Rather than simply over-prioritising small threats (as in a large amygdala), a smaller amygdala leads to confusion about what matters at all—either assigning no importance to genuine danger or being unable to access safety cues effectively.

Thus, the small amygdala creates a different type of dysregulation: not hyper-focus on fear, but collapse of emotional and contextual discernment.

The end result is a brain that struggles to differentiate meaningful from meaningless stimuli, leaving individuals vulnerable to persistent confusion, emotional fragmentation, and a reality coloured by past trauma rather than present conditions.

Distinct Psychological Presentations

How It Shows Up

Psychologically, a smaller amygdala often presents as:

  • Fragmented emotions (feelings without coherent storylines).
  • Emotional numbing or shutdown.
  • Generalised fear across many contexts.
  • Dissociative experiences (disconnection from self or surroundings).
  • Difficulty forming or interpreting emotional bonds with others.
  • Fixed, rigid emotional worldviews that resist updating.

Clinical Implications

Different Strategies for Different Neural Patterns

When working with someone who shows signs associated with a smaller amygdala (e.g., emotional detachment, numbing, rigid fear responses), the priority is often helping them feel themselves as solid and real.

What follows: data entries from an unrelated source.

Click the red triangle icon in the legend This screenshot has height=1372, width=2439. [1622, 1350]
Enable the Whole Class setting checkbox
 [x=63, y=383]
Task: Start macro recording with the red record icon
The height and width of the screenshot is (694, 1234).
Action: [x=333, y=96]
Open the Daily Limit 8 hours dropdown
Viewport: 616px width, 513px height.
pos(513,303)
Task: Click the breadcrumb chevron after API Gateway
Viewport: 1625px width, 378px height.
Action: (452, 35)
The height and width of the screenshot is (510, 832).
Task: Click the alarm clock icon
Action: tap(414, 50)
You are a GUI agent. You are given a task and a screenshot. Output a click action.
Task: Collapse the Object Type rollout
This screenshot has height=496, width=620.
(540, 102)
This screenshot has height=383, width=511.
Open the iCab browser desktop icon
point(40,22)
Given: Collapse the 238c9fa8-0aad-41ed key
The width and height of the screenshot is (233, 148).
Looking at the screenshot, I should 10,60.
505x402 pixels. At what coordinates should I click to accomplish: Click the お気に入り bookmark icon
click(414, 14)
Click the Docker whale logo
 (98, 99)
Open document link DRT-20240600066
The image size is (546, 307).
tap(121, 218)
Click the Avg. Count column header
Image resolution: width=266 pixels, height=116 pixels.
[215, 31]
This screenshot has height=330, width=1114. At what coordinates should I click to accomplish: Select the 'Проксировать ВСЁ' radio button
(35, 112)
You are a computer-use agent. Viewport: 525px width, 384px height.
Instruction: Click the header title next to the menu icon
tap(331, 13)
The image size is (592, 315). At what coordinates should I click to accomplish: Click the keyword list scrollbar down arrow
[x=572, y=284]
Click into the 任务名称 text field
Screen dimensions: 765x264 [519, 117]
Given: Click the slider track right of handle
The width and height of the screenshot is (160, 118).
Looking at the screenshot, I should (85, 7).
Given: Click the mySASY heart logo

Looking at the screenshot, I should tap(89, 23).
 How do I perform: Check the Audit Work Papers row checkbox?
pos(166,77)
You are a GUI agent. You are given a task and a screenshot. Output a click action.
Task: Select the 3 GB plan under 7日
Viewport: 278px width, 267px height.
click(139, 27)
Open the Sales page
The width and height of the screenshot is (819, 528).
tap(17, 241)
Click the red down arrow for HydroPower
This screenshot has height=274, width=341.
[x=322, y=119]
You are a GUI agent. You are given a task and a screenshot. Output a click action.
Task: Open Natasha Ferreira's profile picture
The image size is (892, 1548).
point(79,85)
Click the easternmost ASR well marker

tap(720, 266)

Effective approaches include:

  • Grounding through the body: practices that emphasise clear contact with the ground, pressure against surfaces, and active proprioceptive feedback.
  • Self-massage and rhythmic tactile engagement: using steady touch to rebuild interoception and body ownership.
  • Narrative reinforcement: supporting the creation of self-anchoring statements (“I am here now,” “This is my body,” “I am safe today”) that provide stability.

In contrast, individuals showing signs linked to a larger amygdala (emotional flooding, hypervigilance)
often benefit from direct regulation techniques:

  • Breath practices to calm the autonomic nervous system (e.g., extended exhalations, slow nasal breathing).
  • Containment exercises: learning how to hold emotional experiences without immediately reacting.
  • Building affective boundaries: practices that help distinguish internal emotional states from external realities.

Final Reflection

Of course, in clinical work, we are not looking inside people’s brains. But recognising these patterns — noticing whether someone is flooded with emotion or disconnected from it — can help us respond more precisely.

These neural distinctions in the amygdala and PTSD do not tell us everything, but they suggest important ways we can meet each individual with greater understanding, respect, and care.

This might sound bleak, but actually, this level of understanding allows us to meet ourselves and others where they are — and truly allow for meaningful transformation.